======== PETIKAN TEKS ========
Saya menulis karena ingin memelihara tradisi cendekiawan Melayu yang bernafaskan Islam. Tradisi mengarang telah berjaya dalam dunia Melayu paling kurang 500 tahun yang lalu. Dimulai oleh Hamzah Fansuri dengan Syair Perahu pada abad ke-16, diteruskan oleh Tun Sri Lanang dengan karangannya Sulalatus Salatin yang lebih dikenal dengan Sejarah Melayu pada abad ke-19.
Kemudian pada abad ke-19 tampillah pengarang Melayu yang piawai, Raja Ali Haji dengan karyanya paling kurang 13 buah, di antara yang paling terkenal adalah Gurindam Dua Belas. Di belakang Raja Ali Haji muncullah Rusydiah Klab yakni perkumpulan cendekiawan Riau di penghujung abad ke-19 sampai awal abad 20. Perkumpulan kaum cendekiawan Riau ini merupakan perkumpulan yang terbesar masa itu di rantau Asia Tenggara. Para anggotanya di samping anak jati Riau juga meliputi Pattani (Thailand), Minangkabau, bahkan punya perwakilan di Makkah Al Mukarramah.
========
[TUGAS PENGERJAAN]
**A)** Menurut petikan teks tentang tradisi mengarang Melayu, di kota mana Rusydiah Klab memiliki perwakilan?
**B)** Teruskan petikan teks tentang tradisi mengarang Melayu, dimulai tepat sesudah kalimat terakhirnya.
Data yang menyusul sama sekali tidak berkaitan dengan petikan teks di atas.
======== DATA ========
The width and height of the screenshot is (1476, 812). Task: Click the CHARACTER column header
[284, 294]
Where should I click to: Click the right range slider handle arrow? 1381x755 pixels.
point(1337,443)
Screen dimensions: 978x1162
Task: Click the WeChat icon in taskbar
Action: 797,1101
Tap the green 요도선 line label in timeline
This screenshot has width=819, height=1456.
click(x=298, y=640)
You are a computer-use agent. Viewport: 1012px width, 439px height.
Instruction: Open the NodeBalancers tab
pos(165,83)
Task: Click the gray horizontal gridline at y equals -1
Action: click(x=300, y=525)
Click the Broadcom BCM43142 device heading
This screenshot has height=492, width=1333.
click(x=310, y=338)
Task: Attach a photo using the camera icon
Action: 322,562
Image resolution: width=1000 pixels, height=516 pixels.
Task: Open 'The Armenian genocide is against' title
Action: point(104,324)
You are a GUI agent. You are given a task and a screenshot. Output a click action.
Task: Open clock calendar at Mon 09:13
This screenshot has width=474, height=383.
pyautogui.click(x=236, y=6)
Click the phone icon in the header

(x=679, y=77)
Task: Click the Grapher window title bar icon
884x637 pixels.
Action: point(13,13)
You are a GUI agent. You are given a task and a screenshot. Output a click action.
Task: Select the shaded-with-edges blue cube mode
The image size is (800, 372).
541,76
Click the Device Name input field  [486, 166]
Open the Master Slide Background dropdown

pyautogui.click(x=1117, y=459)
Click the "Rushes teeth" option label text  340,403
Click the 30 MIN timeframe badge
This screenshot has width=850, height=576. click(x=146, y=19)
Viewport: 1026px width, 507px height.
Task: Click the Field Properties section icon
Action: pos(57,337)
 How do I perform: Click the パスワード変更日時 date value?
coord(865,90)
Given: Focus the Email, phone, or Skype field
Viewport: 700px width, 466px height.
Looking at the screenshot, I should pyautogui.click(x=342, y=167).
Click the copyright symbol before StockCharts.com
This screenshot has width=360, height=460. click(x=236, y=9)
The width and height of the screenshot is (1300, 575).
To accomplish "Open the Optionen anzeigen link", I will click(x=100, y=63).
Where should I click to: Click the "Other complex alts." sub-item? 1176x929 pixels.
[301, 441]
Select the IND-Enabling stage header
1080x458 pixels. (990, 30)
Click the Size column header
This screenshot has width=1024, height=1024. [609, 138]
========
[JAWABAN]
**A)** Rusydiah Klab memiliki perwakilan di Makkah Al Mukarramah.

**B)**
Rusydiah Klab lah yang memberi syarat bahwa seorang cendekiawan paling kurang harus bisa membuat satu karangan. Para tokohnya antara lain Raja Ali Kelana yang telah mengarang Pohon Perhimpunan, Abu Muhammad Adnan pengarang tata bahasa Melayu dengan nama buku Pembuka Lidah, Raja Aisyah Sulaiman dengan Syair Khadamudin dan Badriyah Muhammad Taher dengan karya Adab Al Fatah.
Lalu menjelang pertengahan abad 20 dunia Melayu melahirkan lagi dua pengarang yang cemerlang yakni Tuan Guru Abdurrahman Siddik bin Muhammad Apip dan Soeman Hs. Tuan Guru Abdurrahman Siddik yang juga merangkap Mufti Kerajaan Indragiri, mengarang paling kurang tujuh kitab, di antaranya Syair Ibarat Kabar Akhirat, sedang Soeman Hs menampilkan lima karya kreatif di antaranya Mencari Pencuri Anak Perawan.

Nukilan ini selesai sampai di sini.